Il y a également chez Bruno Latour, une critique du socialisme sur laquelle nous devrions nous pencher, ne serait-ce que pour examiner d’un peu plus près ce qu’il veut dire lorsqu’il parle d’une nouvelle lutte des classes qui ne sont plus « sociales » mais « géo-sociales », ou lorsqu’il dit que le vecteur droite-gauche n’est aujourd’hui plus pertinent et devrait être remplacé par un vecteur modernes-terrestres, les modernes étant ceux qui pensent qu’il y a séparation entre nature et culture. Avant de réfléchir au sens que nous mettons derrière le mot « progrès », il nous faut l’écouter parler du modernisme et des modernes. « Les modernes, dit-il, c’est un mot d’ordre, une organisation du sens de l’histoire. Nous avançons, il y a devant nous un front de modernisation, et tout ce qu’il y a derrière, c’est l’archaïsme. » Il y a là une mécanique, une injonction implacable: on n’échappe pas à la modernisation. Et lui, inlassablement d’interroger: « Qu’est-ce que vous espérez obtenir quand vous dites modernisez-vous? Aujourd’hui, dit-il, on peut dire qu’on en a fini avec la modernité. C’était une parenthèse, un moment de l’histoire qui est fini. Moderne a été un mot d’ordre qui a organisé le front de modernisation dont nous nous apercevons en ce moment que c’est un front de destruction. Et c’est fini. La parenthèse est refermée. Elle met longtemps à se refermer mais on sent bien que beaucoup de gens sont d’accord pour dire qu’on ne va pas continuer à moderniser la planète, et que si on la modernise, on la rend inhabitable et invivable pour les humains. »

= = = = =

- [Énoncé du problème 1]: Dans l'extrait sur la modernité chez Bruno Latour, relevez chaque mot isolé placé seul entre guillemets, sans compter les citations de plusieurs phrases.
- [Énoncé du problème 2]: Dans les lignes de données, reprenez tout à partir de la ligne qui contient « Where should I click to: Expand » jusqu'à la fin, en remplaçant « Visitor Management » par « Guest Management » sans rien changer d'autre. Laissez les images de côté.

= = = = =

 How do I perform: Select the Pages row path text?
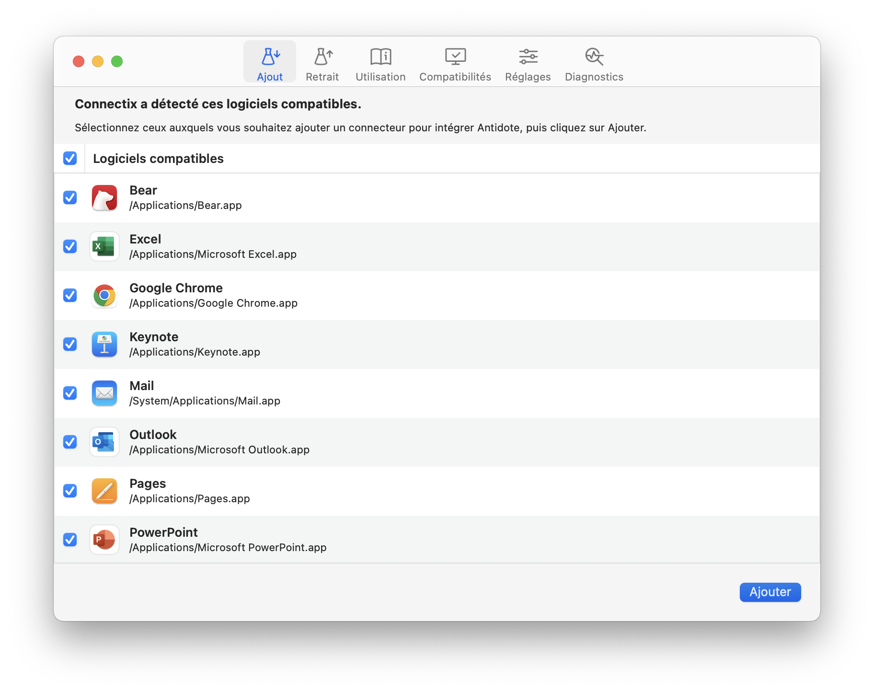click(x=189, y=499)
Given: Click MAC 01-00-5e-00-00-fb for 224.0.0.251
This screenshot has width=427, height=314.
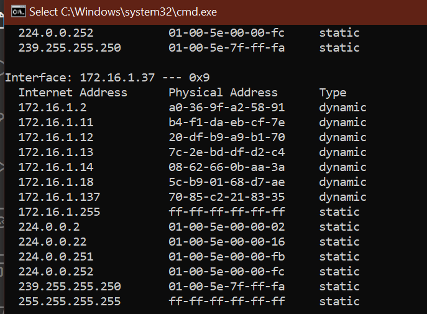Looking at the screenshot, I should pos(227,257).
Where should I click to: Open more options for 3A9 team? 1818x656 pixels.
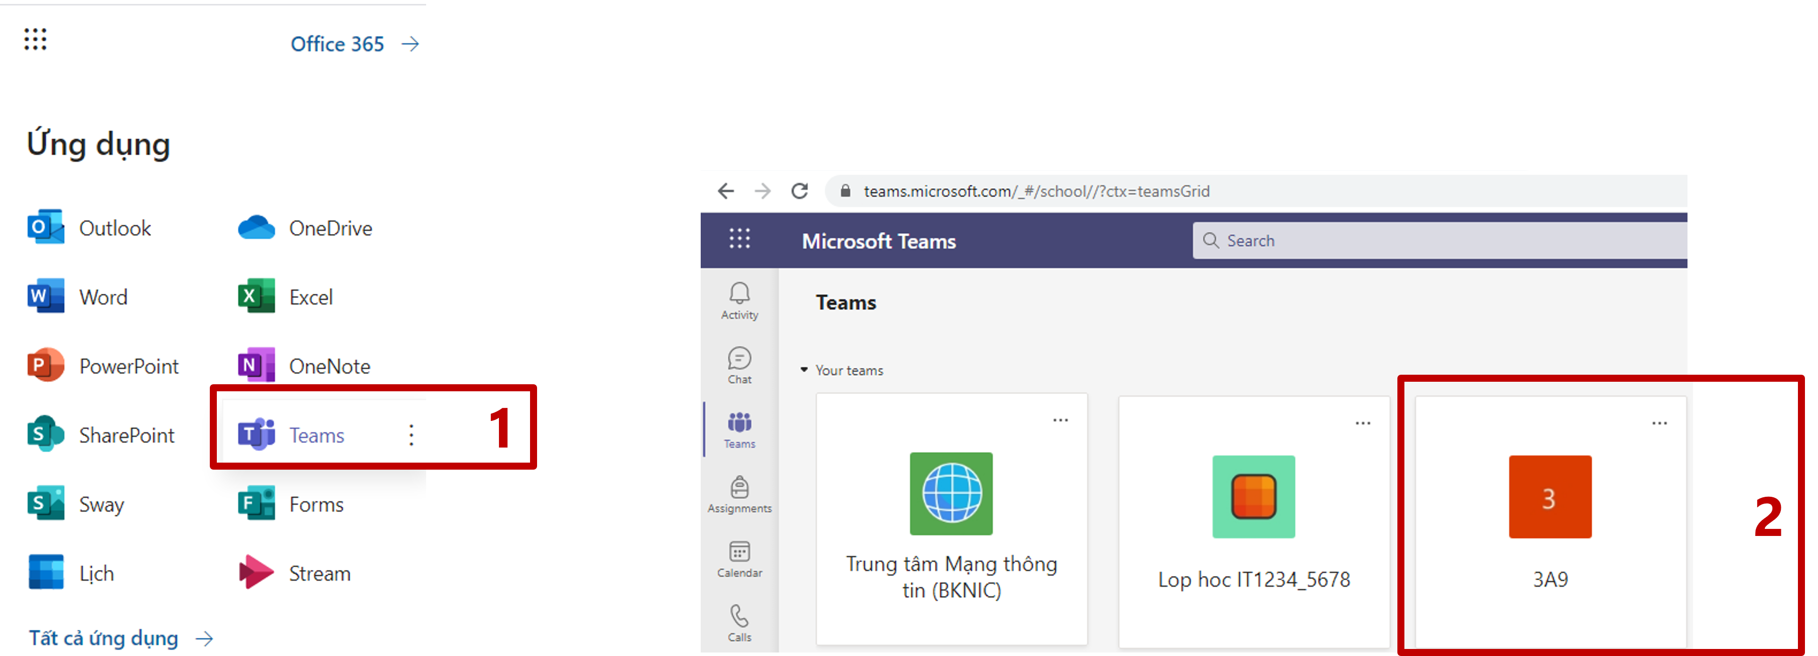[x=1659, y=423]
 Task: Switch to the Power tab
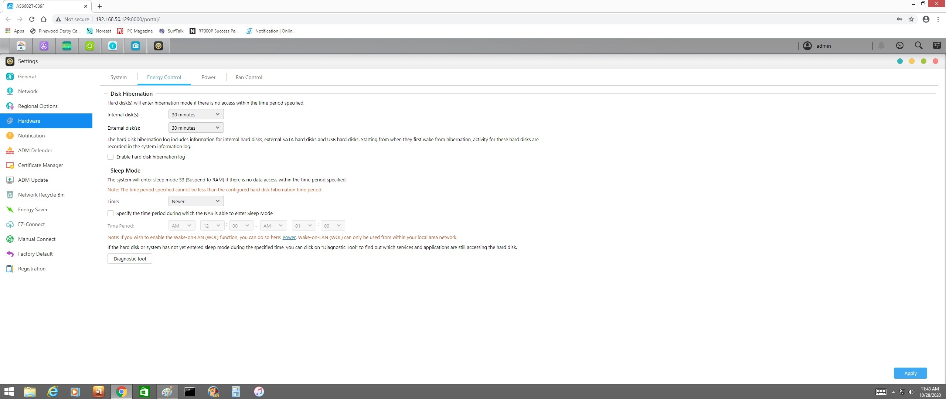(208, 77)
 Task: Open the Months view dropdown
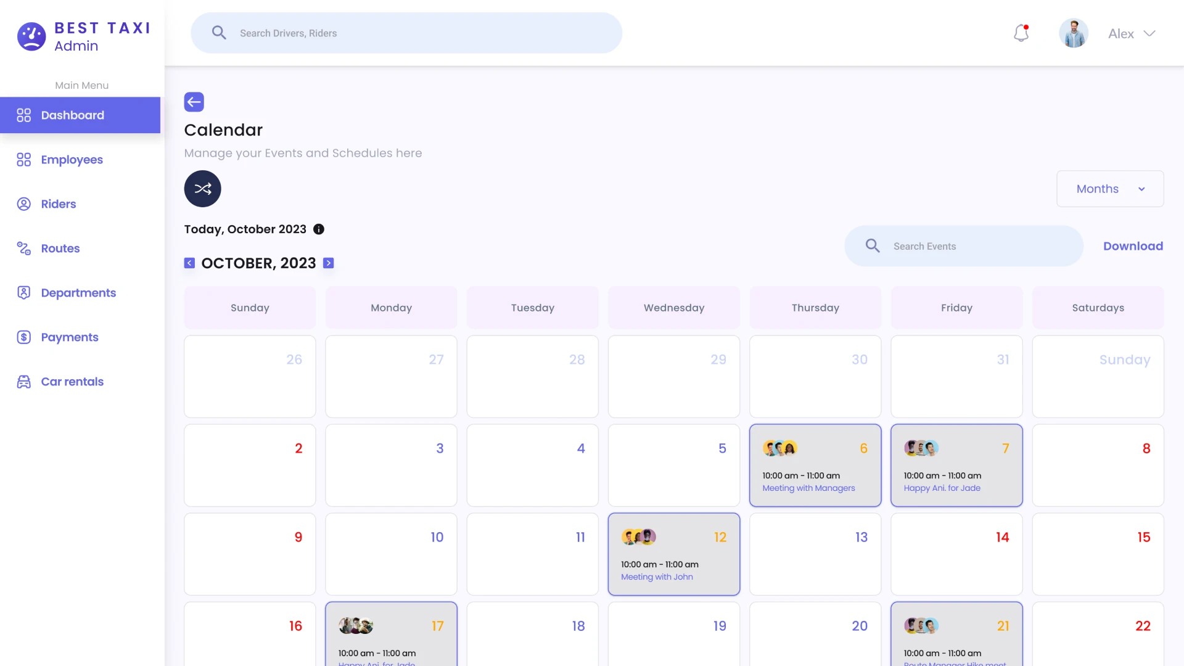tap(1110, 189)
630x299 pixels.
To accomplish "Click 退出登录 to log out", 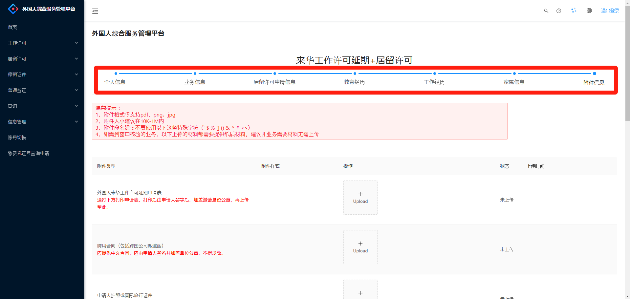I will click(610, 11).
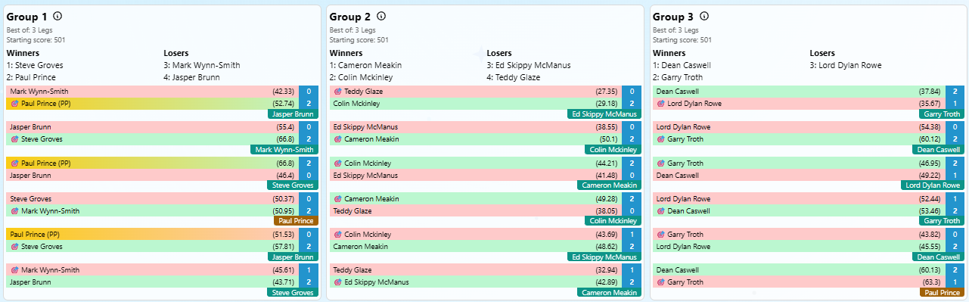
Task: Click dartboard icon next to Cameron Meakin (50.1)
Action: [x=337, y=139]
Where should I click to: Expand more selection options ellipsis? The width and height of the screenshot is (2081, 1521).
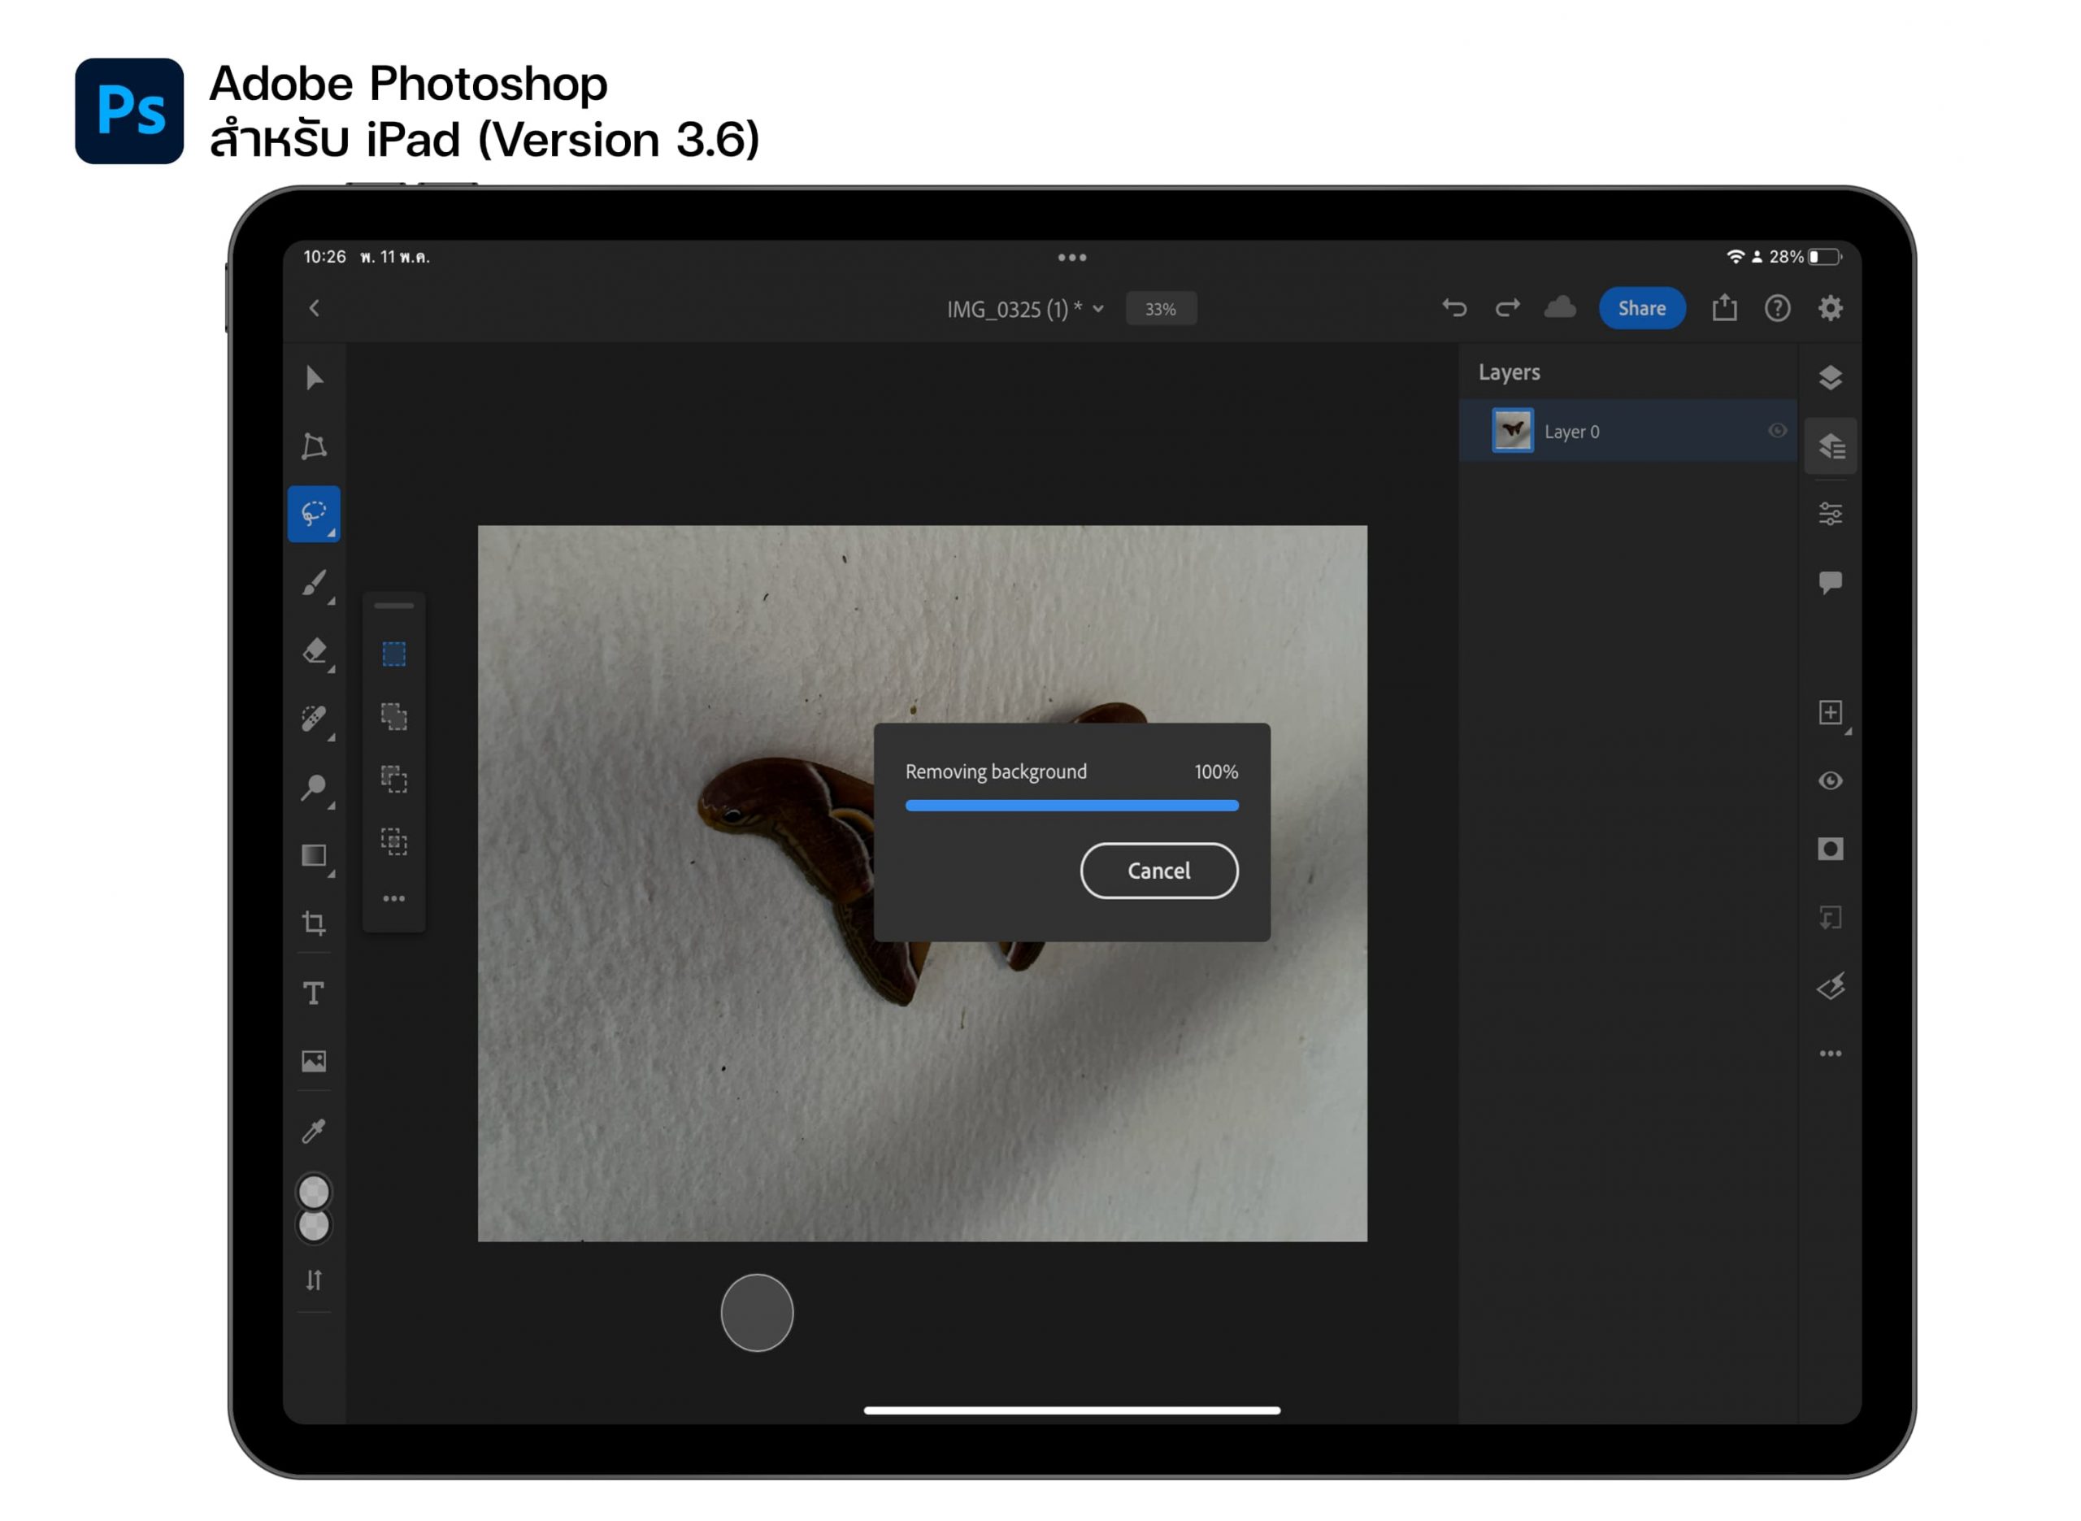point(394,899)
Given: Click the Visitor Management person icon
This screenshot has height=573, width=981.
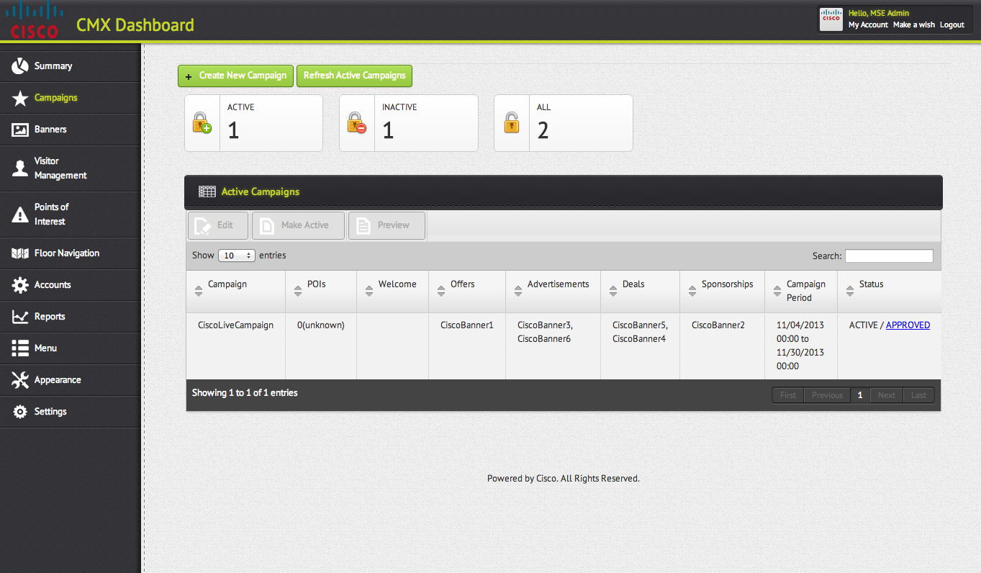Looking at the screenshot, I should point(20,168).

= = = = =

- [Résultat de l'exercice 1]: « sociales », « géo-sociales », « progrès »

- [Résultat de l'exercice 2]:
Where should I click to: Expand more selection options ellipsis? The width and height of the screenshot is (2081, 1521).
point(394,899)
Given: Click the Guest Management person icon
This screenshot has height=573, width=981.
Looking at the screenshot, I should point(20,168).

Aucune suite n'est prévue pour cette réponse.